ECLI:NL:RBZWB:2024:1854
Rechtbank Zeeland-West-Brabant
- Voorlopige voorziening
- Rechtspraak.nl
Afwijzing verzoek om voorlopige voorziening tegen geluidsoverlast door voetbalkooi
Op 19 maart 2024 heeft de voorzieningenrechter van de Rechtbank Zeeland-West-Brabant uitspraak gedaan in een zaak waarin verzoeker, vertegenwoordigd door mr. J.S.W. van Vossen, bezwaar had gemaakt tegen een besluit van het college van burgemeester en wethouders van de gemeente Goes. Dit besluit, genomen op 11 januari 2024, weigerde handhavend op te treden tegen geluidsoverlast veroorzaakt door een voetbalkooi nabij de woning van verzoeker. Verzoeker stelde dat de geluidsoverlast in de lente en zomer zou toenemen en vroeg de voorzieningenrechter om een voorlopige voorziening.

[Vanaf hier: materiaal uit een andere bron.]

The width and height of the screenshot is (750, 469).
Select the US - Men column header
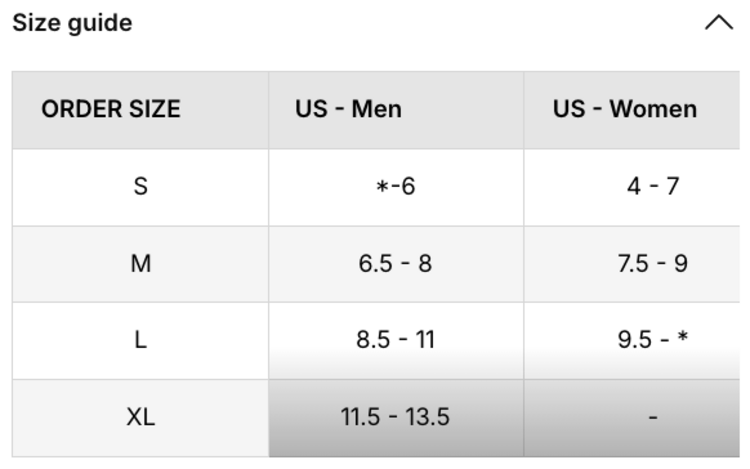pos(348,109)
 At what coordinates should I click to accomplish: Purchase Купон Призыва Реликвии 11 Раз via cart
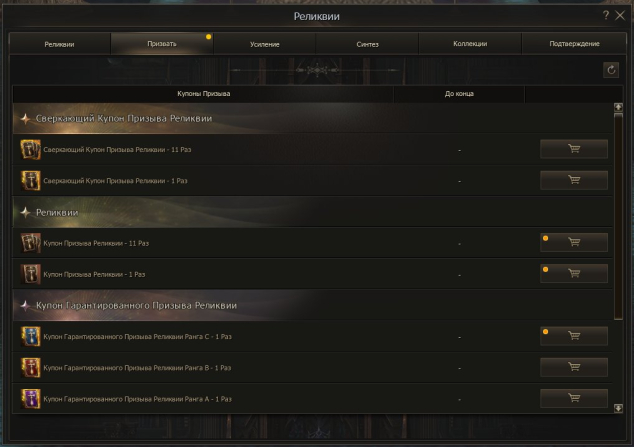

De voorzieningenrechter oordeelde dat de procedure voor een voorlopige voorziening bedoeld is om in afwachting van de uitkomst van een bezwaar- of beroepsprocedure een tijdelijke maatregel te treffen. Volgens artikel 8:81 van de Algemene wet bestuursrecht (Awb) kan een voorlopige voorziening alleen worden getroffen als er sprake is van 'onverwijlde spoed'. De voorzieningenrechter concludeerde dat verzoeker onvoldoende spoedeisend belang had bij zijn verzoek, omdat het schorsen van het besluit niet zou leiden tot het stoppen van het gebruik van de voetbalkooi.
Daarom heeft de voorzieningenrechter het verzoek om een voorlopige voorziening afgewezen. Tevens werd er geen aanleiding gezien voor een proceskostenvergoeding. De uitspraak is openbaar gemaakt en een afschrift is verzonden aan de betrokken partijen.